I continued to get ready for my trip. I got dressed. I packed. I ate my lunch. I took my vitamins. I brushed my teeth. I did it all while crying. There was no time to just stop and cry. I had a plane to catch. There is a song by  Casting Crowns, Praise You in This Storm, that I listened to over, and over, and over again. It's quite possible I listened to that song 30 or more times while getting ready that afternoon.

So a few weeks back I had written a post, "Crazy? Maybe...", in which I explained how I had thought I heard God say to me "no more chemo". Since that time I have been anxious to watch God's plan unfold and too see just how the "no more chemo" plan would manifest. Was this it? The plan was to discontinue chemo, at least for now. This was not how I had imagined the plan would go. AT ALL.

Once in Chicago, I met with the oncologist, the breast surgeon, plastic/reconstructive surgeon, and geneticist. Each one throwing numbers and statistics, and different scenarios at me, in the nicest way possible. They really all meant well, I just didn't like what any of them had to say, except the geneticist. He really was the only one I didn't mind talking to because he was the only one not talking about cutting me up, taking my organs, mutilating my body, and filling me full of poison. In case you couldn't tell, I didn't take the news very well. I forgot to mention that sometime while talking to all these doctors I also learned that it is  recommended that I have my ovaries removed as well. Only later to find out that there are serious side effects to removing ovaries pre-menopausal, including heart disease, early onset Alzheimer's, and Parkinson's disease just to name a few. I feel as though I'd be trading the risk of one problem for a set of other problems. 

I discussed multiple scenarios with the surgeon and plastic/reconstructive surgeon, none of which I liked or feel remotely comfortable with. I don't like the idea of "fake" breasts. So I mostly focused on the procedure where they remove muscle and tissue from the lower abdomen and use it to build a breast. But after an exam, they informed me that I only had enough tissue to maybe make two "A" size breasts....who knew? So then they talked about different places they could remove muscle and tissue from to make them bigger, possible places being my back, inner thighs, and possibly over time doing liposuction and using the fat to add to them until they were big enough. By this point my head was spinning, maybe even quite literally, who knows. I was so overwhelmed  I just wanted to run away.  It wasn't just the operations they were discussing, but recovery time in the hospital, additional time recovering in Chicago, drainage bags, and lots of other disgusting details.  Somehow when it was all said and done I was getting chemo again.  Yes, you heard me right...chemo!! How did that happen you ask? Somewhere in discussing what kind of reconstructive surgery I wanted, arose the plan to continue with chemo now and do surgery later, I think, but really I have no idea.
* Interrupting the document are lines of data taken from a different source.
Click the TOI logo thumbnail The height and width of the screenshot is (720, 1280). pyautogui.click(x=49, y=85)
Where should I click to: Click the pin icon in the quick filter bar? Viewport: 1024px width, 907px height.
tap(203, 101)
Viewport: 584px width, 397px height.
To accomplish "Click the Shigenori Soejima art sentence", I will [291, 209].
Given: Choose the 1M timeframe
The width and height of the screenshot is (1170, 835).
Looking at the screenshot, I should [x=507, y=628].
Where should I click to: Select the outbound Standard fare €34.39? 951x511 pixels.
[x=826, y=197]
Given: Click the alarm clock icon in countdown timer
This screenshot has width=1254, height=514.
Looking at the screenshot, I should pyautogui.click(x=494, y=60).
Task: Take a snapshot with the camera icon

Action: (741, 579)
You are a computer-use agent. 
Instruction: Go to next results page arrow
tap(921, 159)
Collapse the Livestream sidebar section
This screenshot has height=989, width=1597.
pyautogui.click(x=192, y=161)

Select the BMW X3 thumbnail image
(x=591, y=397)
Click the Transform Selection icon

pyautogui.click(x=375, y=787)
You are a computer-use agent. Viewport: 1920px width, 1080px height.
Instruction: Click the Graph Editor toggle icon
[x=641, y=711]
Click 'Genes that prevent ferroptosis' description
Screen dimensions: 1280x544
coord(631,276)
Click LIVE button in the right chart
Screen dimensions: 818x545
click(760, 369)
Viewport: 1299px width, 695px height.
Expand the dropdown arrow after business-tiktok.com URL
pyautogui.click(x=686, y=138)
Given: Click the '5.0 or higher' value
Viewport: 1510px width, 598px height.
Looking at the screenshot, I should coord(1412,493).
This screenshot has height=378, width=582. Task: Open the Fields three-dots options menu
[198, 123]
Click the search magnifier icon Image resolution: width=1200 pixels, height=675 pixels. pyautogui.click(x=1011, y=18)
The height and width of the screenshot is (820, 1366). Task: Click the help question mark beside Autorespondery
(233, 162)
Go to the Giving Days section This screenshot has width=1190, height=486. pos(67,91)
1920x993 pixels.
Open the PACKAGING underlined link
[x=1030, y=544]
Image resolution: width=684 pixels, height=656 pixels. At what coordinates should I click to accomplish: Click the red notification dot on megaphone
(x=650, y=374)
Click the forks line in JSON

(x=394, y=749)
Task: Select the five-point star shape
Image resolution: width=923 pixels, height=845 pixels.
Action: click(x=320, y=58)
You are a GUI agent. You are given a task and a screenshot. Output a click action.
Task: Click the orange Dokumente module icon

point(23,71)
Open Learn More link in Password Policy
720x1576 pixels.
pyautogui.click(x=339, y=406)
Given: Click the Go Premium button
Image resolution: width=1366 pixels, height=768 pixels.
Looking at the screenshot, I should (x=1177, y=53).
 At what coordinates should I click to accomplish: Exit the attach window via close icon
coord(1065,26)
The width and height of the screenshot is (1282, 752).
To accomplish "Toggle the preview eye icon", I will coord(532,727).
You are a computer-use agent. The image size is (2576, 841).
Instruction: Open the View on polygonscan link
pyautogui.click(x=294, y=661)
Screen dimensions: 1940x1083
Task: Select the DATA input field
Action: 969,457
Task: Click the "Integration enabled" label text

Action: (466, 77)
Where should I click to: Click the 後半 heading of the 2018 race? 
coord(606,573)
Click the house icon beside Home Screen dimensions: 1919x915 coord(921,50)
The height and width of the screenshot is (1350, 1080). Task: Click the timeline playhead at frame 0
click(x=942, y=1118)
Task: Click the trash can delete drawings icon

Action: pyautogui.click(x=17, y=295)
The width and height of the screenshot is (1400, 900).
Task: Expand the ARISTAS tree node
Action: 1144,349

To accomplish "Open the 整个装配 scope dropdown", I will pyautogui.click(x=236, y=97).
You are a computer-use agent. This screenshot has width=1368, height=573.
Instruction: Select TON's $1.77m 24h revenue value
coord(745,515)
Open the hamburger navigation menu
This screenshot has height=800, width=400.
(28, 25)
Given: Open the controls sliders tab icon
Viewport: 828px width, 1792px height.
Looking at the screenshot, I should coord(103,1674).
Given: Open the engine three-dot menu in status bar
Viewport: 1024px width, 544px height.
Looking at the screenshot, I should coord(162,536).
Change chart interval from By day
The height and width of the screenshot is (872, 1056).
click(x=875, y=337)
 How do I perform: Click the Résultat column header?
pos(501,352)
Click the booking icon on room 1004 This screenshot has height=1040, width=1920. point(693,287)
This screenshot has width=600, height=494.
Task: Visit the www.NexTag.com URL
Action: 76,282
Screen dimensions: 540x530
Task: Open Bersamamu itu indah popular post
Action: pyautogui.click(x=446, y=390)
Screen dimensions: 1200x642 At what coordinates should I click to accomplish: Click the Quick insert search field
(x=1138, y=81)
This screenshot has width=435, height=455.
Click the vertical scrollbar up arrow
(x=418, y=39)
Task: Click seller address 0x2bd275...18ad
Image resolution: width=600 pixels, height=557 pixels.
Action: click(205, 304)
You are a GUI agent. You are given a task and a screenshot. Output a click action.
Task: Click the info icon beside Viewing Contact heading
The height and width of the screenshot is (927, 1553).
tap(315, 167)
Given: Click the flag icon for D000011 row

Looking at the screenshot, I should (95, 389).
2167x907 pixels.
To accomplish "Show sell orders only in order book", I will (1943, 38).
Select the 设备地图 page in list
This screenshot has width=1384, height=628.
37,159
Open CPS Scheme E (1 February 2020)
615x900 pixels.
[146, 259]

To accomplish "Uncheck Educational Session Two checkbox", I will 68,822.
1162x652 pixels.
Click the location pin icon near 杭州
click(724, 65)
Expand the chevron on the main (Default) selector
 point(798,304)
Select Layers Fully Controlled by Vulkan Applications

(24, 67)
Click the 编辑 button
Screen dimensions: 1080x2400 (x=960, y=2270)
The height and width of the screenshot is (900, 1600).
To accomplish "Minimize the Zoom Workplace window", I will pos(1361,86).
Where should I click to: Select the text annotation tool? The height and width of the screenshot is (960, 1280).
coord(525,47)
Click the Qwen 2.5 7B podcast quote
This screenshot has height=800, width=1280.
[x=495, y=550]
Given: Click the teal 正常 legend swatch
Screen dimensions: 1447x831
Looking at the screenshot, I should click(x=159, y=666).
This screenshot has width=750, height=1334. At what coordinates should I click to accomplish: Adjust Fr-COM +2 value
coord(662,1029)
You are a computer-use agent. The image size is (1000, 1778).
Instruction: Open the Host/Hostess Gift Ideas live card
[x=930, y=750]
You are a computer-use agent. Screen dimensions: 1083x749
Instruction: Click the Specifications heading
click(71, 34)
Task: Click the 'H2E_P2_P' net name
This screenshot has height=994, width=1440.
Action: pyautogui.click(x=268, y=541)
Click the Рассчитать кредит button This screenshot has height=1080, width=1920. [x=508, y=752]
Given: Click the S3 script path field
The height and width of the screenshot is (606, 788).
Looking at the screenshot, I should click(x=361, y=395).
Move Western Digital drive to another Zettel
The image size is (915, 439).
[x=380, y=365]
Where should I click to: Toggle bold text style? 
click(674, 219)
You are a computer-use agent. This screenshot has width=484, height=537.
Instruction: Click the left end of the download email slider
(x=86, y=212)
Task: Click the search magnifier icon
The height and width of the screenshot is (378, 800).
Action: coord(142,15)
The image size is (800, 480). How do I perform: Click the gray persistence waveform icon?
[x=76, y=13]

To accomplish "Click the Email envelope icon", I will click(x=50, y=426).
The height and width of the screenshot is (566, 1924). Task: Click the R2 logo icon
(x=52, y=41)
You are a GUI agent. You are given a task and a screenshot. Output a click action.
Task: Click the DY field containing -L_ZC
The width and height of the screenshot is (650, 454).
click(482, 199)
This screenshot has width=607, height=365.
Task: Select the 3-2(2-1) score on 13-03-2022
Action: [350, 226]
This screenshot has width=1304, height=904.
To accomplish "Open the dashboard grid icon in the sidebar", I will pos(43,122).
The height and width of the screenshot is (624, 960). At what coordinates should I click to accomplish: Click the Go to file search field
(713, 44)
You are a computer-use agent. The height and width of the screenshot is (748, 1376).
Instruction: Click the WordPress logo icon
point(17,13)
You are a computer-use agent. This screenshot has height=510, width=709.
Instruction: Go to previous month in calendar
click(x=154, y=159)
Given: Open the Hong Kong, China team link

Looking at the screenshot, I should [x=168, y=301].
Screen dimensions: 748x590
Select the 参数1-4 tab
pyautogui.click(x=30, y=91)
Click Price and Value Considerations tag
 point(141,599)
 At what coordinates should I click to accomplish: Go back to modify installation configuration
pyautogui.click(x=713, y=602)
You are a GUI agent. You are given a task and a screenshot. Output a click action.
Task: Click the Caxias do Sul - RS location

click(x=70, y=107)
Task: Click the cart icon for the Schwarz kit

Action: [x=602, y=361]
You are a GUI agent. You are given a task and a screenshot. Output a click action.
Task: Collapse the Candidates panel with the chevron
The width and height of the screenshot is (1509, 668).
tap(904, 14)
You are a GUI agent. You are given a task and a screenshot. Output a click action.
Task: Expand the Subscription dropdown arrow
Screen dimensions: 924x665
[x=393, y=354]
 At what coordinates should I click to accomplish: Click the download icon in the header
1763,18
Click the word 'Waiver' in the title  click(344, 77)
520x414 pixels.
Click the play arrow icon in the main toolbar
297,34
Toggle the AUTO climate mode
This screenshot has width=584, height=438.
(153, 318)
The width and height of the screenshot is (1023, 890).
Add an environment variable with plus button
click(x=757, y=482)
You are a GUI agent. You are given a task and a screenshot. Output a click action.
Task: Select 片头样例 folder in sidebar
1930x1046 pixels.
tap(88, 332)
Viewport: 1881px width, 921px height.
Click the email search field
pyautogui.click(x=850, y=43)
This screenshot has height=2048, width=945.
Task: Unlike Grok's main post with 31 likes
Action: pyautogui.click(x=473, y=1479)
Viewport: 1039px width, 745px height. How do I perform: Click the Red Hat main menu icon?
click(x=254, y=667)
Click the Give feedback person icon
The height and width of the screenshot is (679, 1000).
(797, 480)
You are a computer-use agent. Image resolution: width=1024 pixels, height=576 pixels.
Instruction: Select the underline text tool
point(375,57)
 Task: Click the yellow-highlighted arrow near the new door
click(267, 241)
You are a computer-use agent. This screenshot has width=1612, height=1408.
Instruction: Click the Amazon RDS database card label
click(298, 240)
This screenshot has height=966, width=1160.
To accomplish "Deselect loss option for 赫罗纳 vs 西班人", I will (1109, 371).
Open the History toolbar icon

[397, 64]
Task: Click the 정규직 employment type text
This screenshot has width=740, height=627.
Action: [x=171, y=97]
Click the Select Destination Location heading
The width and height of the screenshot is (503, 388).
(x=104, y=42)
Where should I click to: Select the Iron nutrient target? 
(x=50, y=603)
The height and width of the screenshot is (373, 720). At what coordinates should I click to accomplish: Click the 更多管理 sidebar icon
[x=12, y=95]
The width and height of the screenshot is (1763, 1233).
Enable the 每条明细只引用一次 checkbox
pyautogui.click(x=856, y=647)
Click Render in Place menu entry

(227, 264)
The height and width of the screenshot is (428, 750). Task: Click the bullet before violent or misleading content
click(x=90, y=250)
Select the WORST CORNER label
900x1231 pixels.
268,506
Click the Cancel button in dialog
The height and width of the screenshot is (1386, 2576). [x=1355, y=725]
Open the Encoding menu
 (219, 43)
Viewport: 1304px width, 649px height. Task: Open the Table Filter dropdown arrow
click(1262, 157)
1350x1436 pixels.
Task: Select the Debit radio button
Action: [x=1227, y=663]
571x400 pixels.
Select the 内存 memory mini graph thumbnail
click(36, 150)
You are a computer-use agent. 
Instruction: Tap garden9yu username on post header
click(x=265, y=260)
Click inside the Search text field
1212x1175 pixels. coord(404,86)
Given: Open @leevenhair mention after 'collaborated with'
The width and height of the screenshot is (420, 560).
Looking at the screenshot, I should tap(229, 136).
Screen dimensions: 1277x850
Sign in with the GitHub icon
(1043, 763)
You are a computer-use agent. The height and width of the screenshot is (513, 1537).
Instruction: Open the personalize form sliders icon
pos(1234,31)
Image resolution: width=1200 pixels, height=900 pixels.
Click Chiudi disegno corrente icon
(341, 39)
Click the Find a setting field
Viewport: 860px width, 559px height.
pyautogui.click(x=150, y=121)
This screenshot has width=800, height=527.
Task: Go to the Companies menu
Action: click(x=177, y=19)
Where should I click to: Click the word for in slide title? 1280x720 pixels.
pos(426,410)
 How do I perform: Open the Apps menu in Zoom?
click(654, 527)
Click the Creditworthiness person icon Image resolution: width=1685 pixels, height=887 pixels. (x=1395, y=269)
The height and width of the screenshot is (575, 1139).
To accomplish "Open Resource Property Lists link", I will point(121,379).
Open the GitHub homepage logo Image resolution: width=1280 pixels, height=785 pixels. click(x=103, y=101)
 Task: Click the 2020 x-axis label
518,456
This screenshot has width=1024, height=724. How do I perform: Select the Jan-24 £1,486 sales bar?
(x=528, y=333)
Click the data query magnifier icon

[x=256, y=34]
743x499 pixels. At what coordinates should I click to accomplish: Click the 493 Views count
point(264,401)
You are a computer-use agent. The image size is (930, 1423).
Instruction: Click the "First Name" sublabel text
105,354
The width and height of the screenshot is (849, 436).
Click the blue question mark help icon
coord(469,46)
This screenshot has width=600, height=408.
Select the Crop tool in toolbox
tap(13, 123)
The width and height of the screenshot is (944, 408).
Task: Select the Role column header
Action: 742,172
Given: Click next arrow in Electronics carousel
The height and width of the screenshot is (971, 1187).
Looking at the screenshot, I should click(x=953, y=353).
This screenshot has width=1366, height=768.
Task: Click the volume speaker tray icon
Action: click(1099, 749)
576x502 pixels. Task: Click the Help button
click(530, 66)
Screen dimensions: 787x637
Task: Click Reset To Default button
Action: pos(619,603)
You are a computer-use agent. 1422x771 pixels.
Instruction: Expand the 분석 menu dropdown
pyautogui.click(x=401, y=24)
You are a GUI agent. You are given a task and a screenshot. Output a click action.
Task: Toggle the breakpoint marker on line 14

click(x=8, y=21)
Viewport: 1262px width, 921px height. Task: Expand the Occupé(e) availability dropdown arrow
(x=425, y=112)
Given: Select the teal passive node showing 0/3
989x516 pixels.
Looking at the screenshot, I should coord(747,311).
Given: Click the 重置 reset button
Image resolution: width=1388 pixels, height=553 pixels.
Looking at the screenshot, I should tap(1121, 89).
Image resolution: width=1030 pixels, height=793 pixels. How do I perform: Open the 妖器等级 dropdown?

It was right around the time that I learned I was going to have chemo in a very short time from then, that I completely lost it, not in a hysterical way, but more of a crying, sobbing, blubbering mess kind of way. I was completely taken over by fear. Somehow in my irrational mind I believed that I was going to die. Why? Because then this would somehow fulfill what I had heard God say...."no more chemo". In my mind, at the time, I was thinking if I died at any point before the chemo, or during, then I wouldn't have had any more. Sure, it doesn't make much sense now, but at the time, it made perfect sense. So I cried while they inserted the picc line for chemo. I cried while I was given chemo. Eventually, after my mom prayed for me, I just cried myself to sleep. I slept through most of my treatment and when it was all over they woke me up.  Thankful to still be alive, I gathered my things and caught the next shuttle back to our hotel room.

It was pretty late by the time we flew into Pittsburgh Saturday night.. I spent most of Easter Sunday on the couch completely exhausted from the side effects of chemo. And by the time Monday rolled around, I was so sick I never got out of bed, spending most of the morning praying and reading my Bible, trying to make sense of this whole mess. And as I move forward, I'm still unsure of what my plan is, but I am prayerfully considering all of my options.